The First Hospitalization

A child’s first hospitalization is a watershed event. In my family, life is clearly divided: before that hospitalization and after.

Before my daughter’s first hospitalization at age 15, we had a struggling child and shifting diagnoses. We could occasionally glimpse a “normal” child, and we tried to convince ourselves that things really weren’t so bad. We were sure that our daughter would be fine once we found the right medication. That day couldn’t come a moment too soon!

After the hospitalization, we were immigrants in a strange land. The language and acronyms were new to us. We had no idea what the future might hold, but we knew there was no going back. We recognized that our daughter’s illness would be a lifelong challenge and we let go of the expectation that the right medication would solve everything. 

Our learning curve was steep, because there was so much to absorb before we could even ask the right questions. Looking back, I am amazed at how much territory we covered in such a short time. It’s a blur.

My daughter will soon turn 22, and I still don’t know what the future holds.
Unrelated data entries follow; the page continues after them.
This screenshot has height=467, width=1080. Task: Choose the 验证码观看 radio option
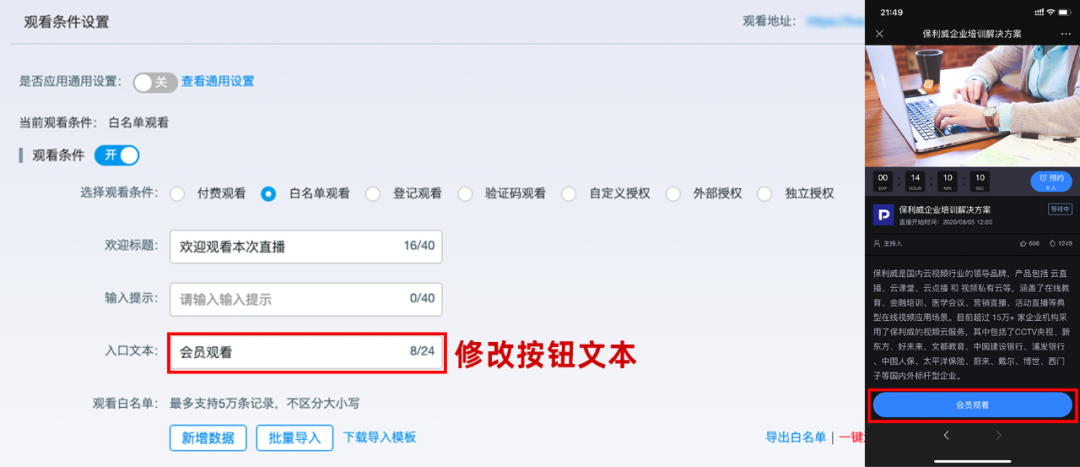[464, 194]
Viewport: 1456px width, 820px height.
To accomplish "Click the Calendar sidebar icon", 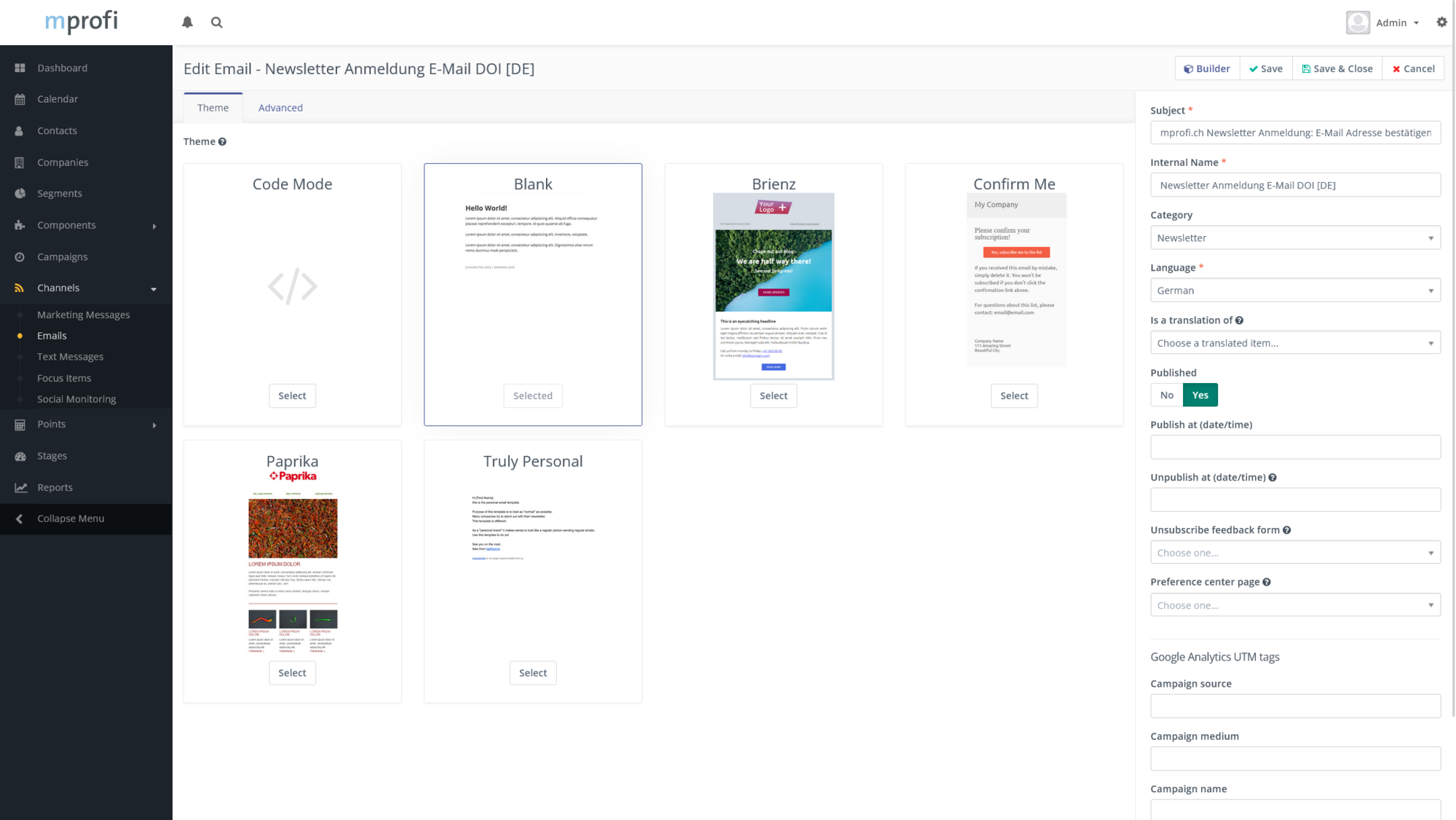I will click(x=20, y=99).
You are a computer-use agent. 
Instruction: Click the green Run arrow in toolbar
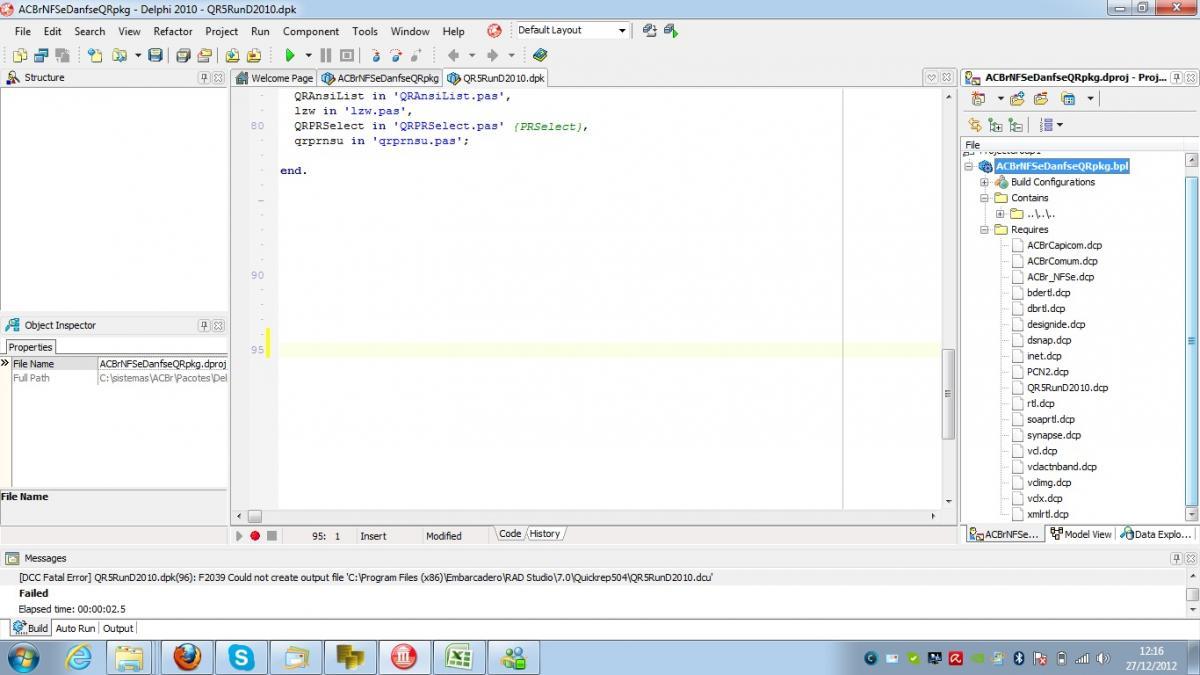(x=290, y=56)
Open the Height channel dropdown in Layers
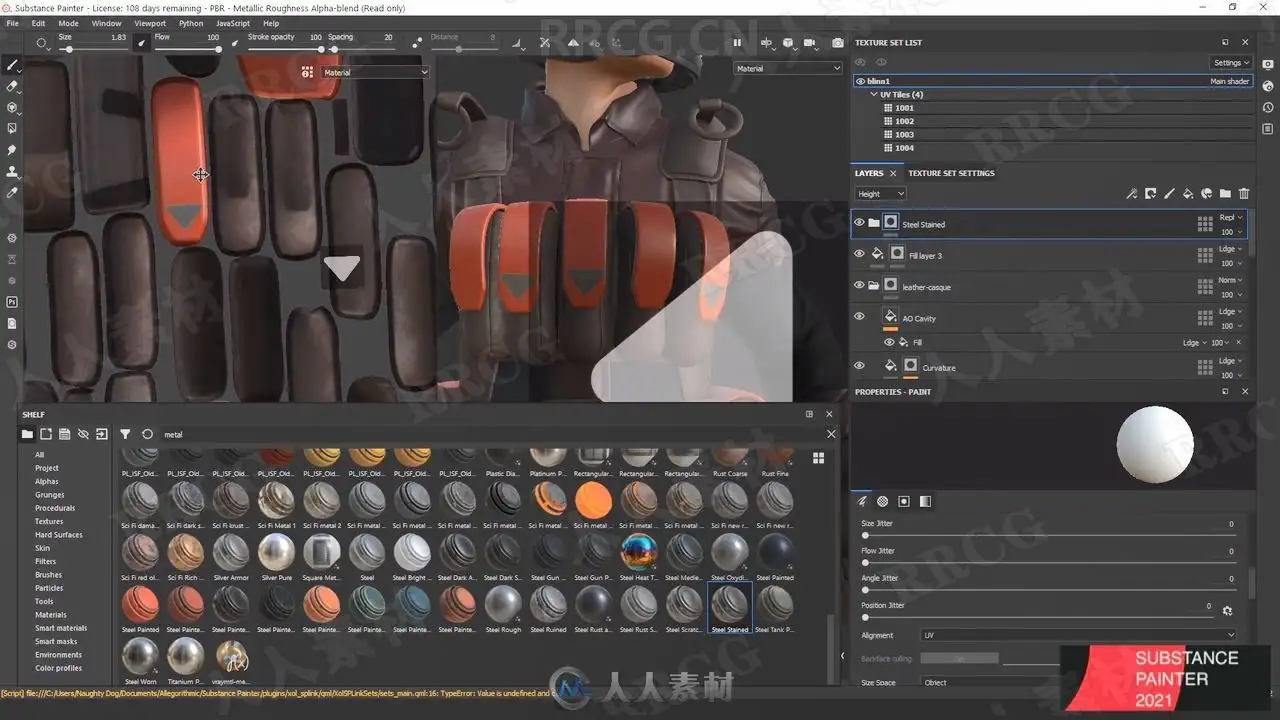The image size is (1280, 720). pos(880,194)
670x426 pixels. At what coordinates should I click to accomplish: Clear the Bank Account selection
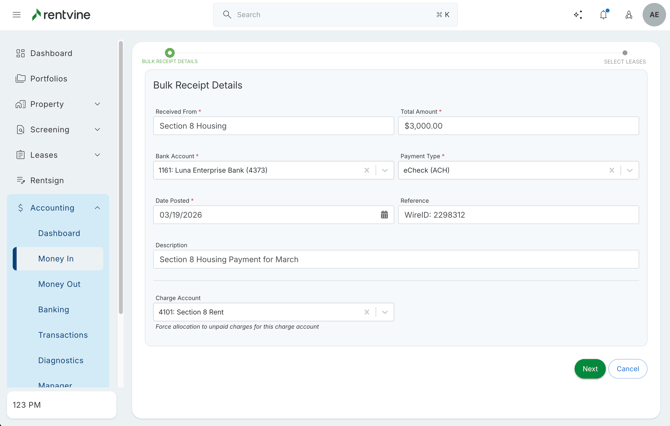367,171
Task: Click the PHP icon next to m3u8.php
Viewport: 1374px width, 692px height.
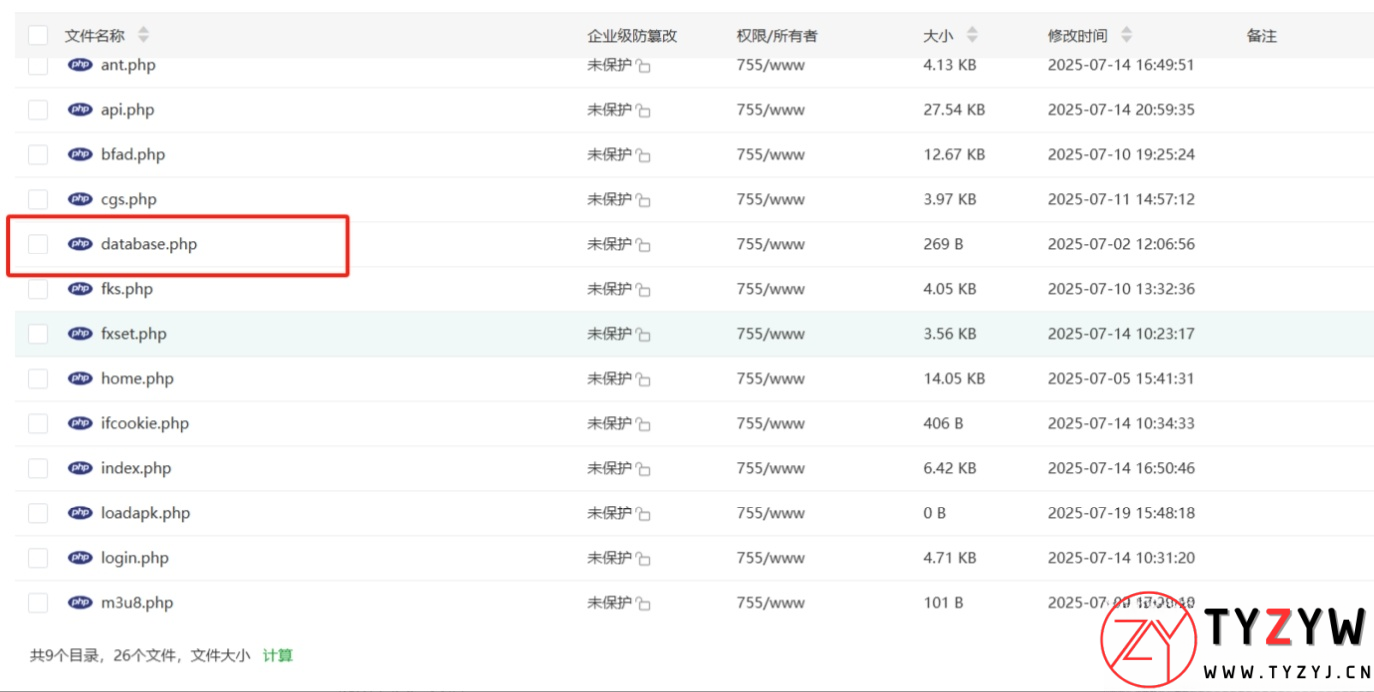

But I count myself lucky, because I have The Balanced Mind Foundation, a support group, and hard-won knowledge to share. Even when things are really, really, awful, I know from past experience that life will get better. 

I have also worried about the impact that my daughter’s illness has had on my other children, both younger. My son, now 16, offered reassurance in an English class essay he wrote recently about an event that changed his life. He chose to write about his sister’s first hospitalization, which occurred when he was just 10. 

My son wrote that he didn’t understand everything that was happening, but he knew he was urgently dispatched to a neighbor’s house because a crisis was unfolding. He wrote that he grew up on that day, and afterward he consciously strove to be more self-sufficient and thoughtful about his choices. Today, he wrote, he is more independent and more empathetic as a result.

I can’t cure my daughter, but I can try to look ahead with hope. My son’s essay reminded me that we are a different family today, but we are stronger too.